Donald Trump kicked off Labor Day by pivoting yet again on immigration.
On a day when he barnstormed Ohio like a conquering hero, the Republican nominee left open the possibility of a path to legal status for undocumented immigrants and indicated a desire to move on from the issue.
In an interview with reporters on his jet, somewhere over north-eastern Ohio, Trump insisted that while anyone seeking to become a citizen was “going to have to get out and come back in through the process”, he was “not ruling out anything” when it came those who remained in the US.
“We are going to make that decision into the future. That decision will be made.
“Our first thing will be to get all the bad elements out, the gang members, secure the border, stop the drugs from coming in.
“You know what I talk about more than anything else is jobs. We’ve been talking about immigration … if I didn’t bring up immigration, you guys wouldn’t have been talking about it. Immigration is a huge problem. I’ve proved that and I’ll solve that problem. But the thing I am going to be best at is jobs, at renegotiating trade deals, which are a disaster.”
As the Republican nominee later declared in his in-flight interview “it’s all about jobs … The immigration position is so clear and so well announced – we gotta stop the drugs, we gotta stop criminality, get rid of the bad ones, and a lot of them are bad – it’s really now so much talking about jobs because our country has been destroyed by other countries taking our jobs.”
Less than a week earlier Trump had given a hardline immigration speech, proclaiming firmly: “There will be no amnesty” and insisting “anyone who enters the United States illegally is subject to deportation, otherwise we don’t have a country.”
But surrogates appearing on Sunday shows made his position sound more nuanced. The former New York City mayor Rudy Giuliani, a Trump confidante, told CNN he had left “a very big opening for what will happen with the people that remain here in the United States after the criminals are removed and after the border is secure”.
On Monday Trump seemed eager to focus on jobs in blue-collar Ohio communities. Starting with a roundtable with union members outside Cleveland, then making a retail stop before being mobbed by crowds at a county fair outside Youngstown, Trump bathed in the adulation – the New York City real estate mogul transformed into a working-class hero.

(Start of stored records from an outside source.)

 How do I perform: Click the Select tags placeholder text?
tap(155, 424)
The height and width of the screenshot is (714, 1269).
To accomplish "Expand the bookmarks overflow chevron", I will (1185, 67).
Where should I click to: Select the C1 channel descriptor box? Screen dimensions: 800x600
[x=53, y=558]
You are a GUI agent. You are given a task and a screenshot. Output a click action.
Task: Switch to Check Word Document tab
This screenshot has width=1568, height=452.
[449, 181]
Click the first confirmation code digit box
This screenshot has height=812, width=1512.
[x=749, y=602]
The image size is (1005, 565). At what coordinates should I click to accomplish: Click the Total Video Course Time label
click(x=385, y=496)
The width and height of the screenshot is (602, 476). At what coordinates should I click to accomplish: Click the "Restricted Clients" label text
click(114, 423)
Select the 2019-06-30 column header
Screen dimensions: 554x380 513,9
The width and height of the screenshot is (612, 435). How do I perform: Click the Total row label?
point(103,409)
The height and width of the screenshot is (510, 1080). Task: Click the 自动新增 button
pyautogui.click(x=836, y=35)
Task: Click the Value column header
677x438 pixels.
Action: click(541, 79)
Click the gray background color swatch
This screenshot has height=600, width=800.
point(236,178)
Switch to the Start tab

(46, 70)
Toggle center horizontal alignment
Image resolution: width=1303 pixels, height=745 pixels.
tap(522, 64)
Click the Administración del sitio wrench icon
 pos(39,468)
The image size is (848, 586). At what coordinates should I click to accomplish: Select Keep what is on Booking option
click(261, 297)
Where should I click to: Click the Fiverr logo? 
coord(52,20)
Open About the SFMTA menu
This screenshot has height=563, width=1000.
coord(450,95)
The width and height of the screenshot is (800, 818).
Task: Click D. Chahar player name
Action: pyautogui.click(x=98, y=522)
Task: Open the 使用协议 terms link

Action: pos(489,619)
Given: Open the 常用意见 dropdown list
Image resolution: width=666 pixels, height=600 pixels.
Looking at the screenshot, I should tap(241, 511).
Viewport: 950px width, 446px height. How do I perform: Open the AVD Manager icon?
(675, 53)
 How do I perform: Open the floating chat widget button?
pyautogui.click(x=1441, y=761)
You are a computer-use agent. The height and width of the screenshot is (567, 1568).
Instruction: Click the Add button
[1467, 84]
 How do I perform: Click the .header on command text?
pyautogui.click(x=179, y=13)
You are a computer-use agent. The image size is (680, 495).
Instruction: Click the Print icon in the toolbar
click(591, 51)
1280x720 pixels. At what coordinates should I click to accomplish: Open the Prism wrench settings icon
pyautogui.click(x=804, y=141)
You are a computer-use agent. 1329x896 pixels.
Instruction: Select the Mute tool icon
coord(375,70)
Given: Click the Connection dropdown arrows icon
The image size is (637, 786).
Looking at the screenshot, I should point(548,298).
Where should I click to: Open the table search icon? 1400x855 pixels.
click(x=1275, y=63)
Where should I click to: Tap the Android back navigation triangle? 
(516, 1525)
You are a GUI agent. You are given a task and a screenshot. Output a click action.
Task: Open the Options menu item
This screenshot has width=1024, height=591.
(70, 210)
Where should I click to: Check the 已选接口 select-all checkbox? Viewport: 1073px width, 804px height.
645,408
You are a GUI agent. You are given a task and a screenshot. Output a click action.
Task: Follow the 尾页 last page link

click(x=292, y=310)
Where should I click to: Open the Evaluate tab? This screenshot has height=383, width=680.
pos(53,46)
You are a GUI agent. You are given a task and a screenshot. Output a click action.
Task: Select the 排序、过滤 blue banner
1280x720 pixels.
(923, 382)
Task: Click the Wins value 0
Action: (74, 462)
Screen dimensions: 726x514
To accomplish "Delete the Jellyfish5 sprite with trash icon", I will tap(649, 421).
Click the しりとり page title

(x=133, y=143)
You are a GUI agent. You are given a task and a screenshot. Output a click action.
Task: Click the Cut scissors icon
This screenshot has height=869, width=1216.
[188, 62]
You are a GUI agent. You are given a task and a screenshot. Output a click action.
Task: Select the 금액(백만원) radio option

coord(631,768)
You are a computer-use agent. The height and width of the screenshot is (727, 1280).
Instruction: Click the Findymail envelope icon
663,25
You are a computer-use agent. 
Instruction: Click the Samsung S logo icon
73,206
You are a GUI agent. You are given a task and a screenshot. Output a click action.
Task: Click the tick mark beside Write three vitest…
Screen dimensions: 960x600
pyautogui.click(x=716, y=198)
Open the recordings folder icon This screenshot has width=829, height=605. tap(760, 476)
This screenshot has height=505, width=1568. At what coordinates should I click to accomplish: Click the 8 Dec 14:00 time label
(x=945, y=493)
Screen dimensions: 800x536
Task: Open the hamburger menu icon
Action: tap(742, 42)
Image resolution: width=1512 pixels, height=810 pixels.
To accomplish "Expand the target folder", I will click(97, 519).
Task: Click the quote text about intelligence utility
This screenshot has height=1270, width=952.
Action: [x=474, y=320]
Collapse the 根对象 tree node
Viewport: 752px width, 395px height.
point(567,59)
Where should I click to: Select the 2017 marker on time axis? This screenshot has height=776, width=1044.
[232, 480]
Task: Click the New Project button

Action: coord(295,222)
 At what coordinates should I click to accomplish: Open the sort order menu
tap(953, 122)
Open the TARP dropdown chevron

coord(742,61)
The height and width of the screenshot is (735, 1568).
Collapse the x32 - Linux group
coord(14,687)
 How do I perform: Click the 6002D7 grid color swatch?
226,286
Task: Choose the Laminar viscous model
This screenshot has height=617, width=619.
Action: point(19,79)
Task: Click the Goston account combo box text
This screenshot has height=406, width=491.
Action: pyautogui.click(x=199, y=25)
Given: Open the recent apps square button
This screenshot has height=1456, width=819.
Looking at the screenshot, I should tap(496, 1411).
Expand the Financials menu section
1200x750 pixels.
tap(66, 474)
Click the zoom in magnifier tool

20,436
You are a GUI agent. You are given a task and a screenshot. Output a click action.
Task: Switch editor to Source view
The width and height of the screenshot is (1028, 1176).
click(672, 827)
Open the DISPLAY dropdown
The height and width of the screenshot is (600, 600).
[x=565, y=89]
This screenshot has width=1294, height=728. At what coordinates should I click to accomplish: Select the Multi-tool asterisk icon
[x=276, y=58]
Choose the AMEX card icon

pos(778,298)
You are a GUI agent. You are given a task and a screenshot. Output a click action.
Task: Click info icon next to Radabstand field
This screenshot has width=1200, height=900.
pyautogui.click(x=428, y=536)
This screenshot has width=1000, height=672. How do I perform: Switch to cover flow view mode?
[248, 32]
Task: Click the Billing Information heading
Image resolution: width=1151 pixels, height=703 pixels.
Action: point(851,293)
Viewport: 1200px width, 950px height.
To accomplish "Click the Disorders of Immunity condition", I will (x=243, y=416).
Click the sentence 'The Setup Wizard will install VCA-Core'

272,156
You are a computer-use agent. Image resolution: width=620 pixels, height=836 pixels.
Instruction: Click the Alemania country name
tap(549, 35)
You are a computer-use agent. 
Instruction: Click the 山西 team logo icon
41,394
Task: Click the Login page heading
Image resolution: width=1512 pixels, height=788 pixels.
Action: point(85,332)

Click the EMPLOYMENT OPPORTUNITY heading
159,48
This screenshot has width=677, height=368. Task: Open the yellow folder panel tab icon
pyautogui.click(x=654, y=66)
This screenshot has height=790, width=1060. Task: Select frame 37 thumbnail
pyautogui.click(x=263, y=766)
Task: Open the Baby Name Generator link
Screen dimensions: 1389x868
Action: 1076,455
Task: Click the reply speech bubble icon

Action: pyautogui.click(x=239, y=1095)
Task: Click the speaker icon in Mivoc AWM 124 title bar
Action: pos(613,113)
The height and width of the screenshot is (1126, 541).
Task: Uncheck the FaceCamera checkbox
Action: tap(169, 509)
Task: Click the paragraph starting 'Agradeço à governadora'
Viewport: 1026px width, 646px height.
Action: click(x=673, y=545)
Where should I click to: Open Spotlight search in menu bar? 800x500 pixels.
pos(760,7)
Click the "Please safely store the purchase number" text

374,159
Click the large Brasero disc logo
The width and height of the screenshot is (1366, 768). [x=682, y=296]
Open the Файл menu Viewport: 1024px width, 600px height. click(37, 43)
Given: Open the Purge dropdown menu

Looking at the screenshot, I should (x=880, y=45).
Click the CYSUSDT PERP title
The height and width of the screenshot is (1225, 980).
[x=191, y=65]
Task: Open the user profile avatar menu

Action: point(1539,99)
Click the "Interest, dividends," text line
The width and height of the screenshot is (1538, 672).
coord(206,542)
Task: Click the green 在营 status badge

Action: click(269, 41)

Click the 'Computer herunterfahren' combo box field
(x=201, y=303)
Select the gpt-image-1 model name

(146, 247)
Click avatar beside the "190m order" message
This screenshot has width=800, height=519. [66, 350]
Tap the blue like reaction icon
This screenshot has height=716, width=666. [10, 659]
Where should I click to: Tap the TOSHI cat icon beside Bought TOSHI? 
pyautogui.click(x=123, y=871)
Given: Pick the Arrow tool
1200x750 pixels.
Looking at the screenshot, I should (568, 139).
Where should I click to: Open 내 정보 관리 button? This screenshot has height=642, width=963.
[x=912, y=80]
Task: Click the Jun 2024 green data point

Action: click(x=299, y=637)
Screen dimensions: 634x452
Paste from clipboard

At the roundtable, introduced by Tom Coyne, the Democratic mayor of Brook Park, Ohio who cast his first Republican vote for Trump in March’s presidential primaries, the nominee bemoaned the fact that Mexico and China were taking American jobs. As he told reporters later: “They are taking our jobs like Grant took Richmond.”
He criticised Barack Obama over his visit to China where the G20 hosts didn’t “give him stairs, the proper stairs to get out”. The “metal staircase” Obama descended was attached to Air Force One. “[If it] were me I’d say you know what folks, I respect you a lot, but let’s get out of here.”
Voters in Ohio seemed to warm to his style. At a county fair in traditionally Democratic Mahoning County, Trump was mobbed as he briefly walked through the crowd. The Republican nominee smiled and waved as infatuated Ohioans shouted “We love you Donald” and even shrieked in glee.
Adulation in Ohio, maybe – but Trump faces as a tough battle as he lags in national and state polls. Looking ahead to the debates, he pledged that barring “hurricanes [or] natural disaster, I expect to do all three. I look forward to the debates. I think it is an important element of what we’re doing. I think you have an obligation to do the debates.”
He confirmed that he was not engaging in traditional preparation – no mock debates, no one playing Hillary Clinton. “I’ve seen people do so much prep work that when they got out there they can’t speak.”
The first debate between Trump and Clinton takes place on 26 September.